For two days now, over 900,000 routers belonging to Deutsche Telekom users in Germany have been knocked offline following a supposed cyber-attack.
First problems appeared on Sunday, November 27, at around 17:00, local time, when users started complaining that they couldn't connect online using their standard Deutsche Telekom router.
While the issue subsided after two hours on Sunday, today, on Monday, starting at 08:00, the same problem reappeared, and many users complained about the lack of any service from Deutsche Telekom, Germany's biggest telecommunications provider.
The company, which provides various services to around 20 million customers, said on Facebook that it fixed the issue at around 12:00, local time.
Despite this, users kept complaining and reported similar connectivity issues even after Deutsche Telekom's announcement.
The downtime affected customers all over the country, not just in a specific area, according to a map by Allestoerungen.de.
The affected routers weren't only providing Internet access to Deutsche Telekom users, but they also ensured fixed telephony and television services as well.
In statements to Germany media, the company blamed the incident on hackers and said it was working with equipment vendors to fix the issue and provide a software patch.

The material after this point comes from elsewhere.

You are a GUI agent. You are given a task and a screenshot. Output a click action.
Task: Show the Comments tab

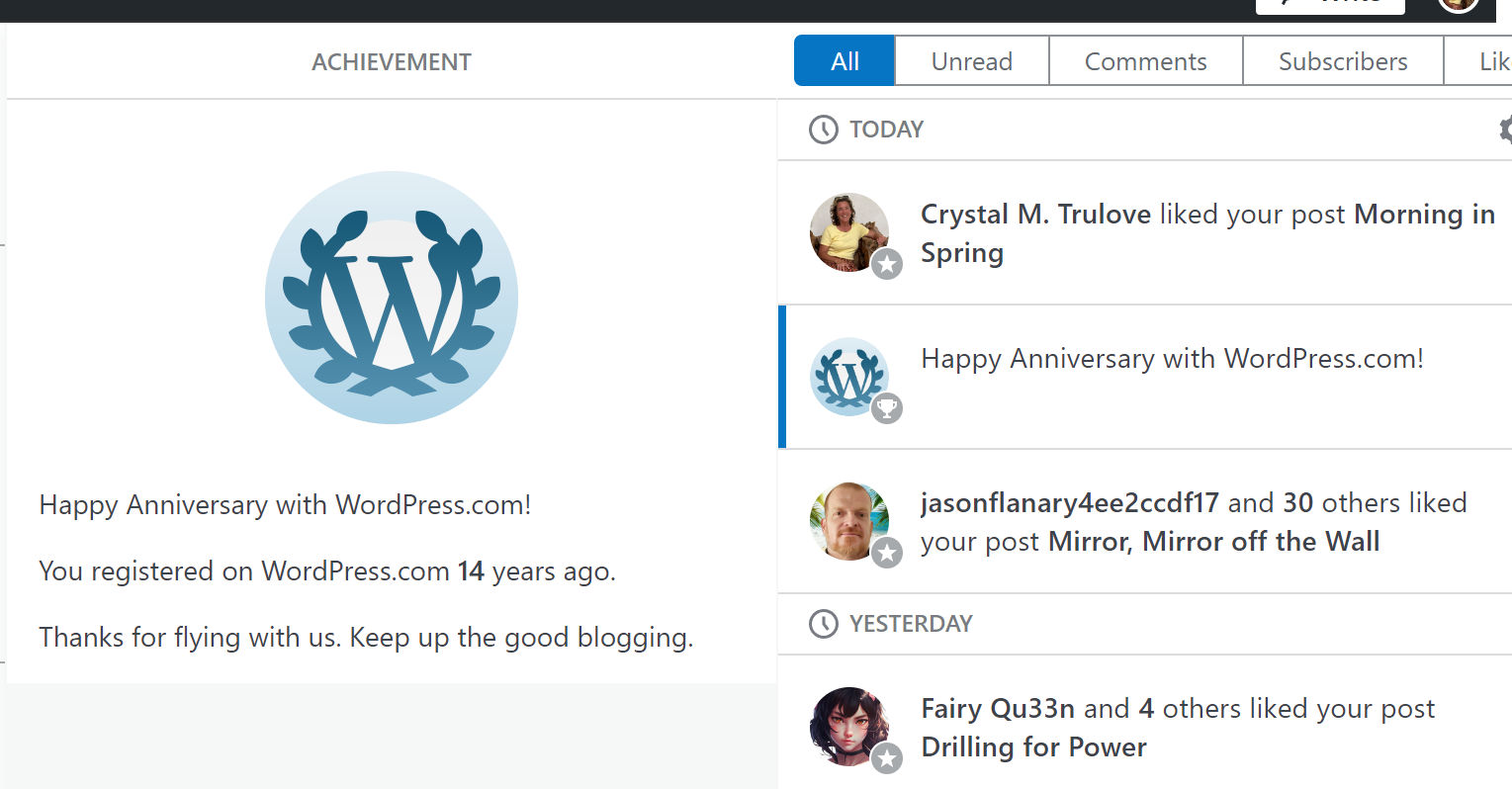1145,61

On Facebook, Deutsche Telekom engineers recommended that users unplug their devices, wait for 30 seconds and restart their router. If the equipment fails to connect to the company's network, engineers told users to disconnect their device from the company's network permanently.
To compensate the downtime, Deutsche Telekom is offering free mobile Internet until the technical problem is resolved.
The incident seems to be a technical issue that prevents the equipment from connecting to Deutsche Telekom's infrastructure. Deutsche Telekom didn't provide technical details about the affected router make and model.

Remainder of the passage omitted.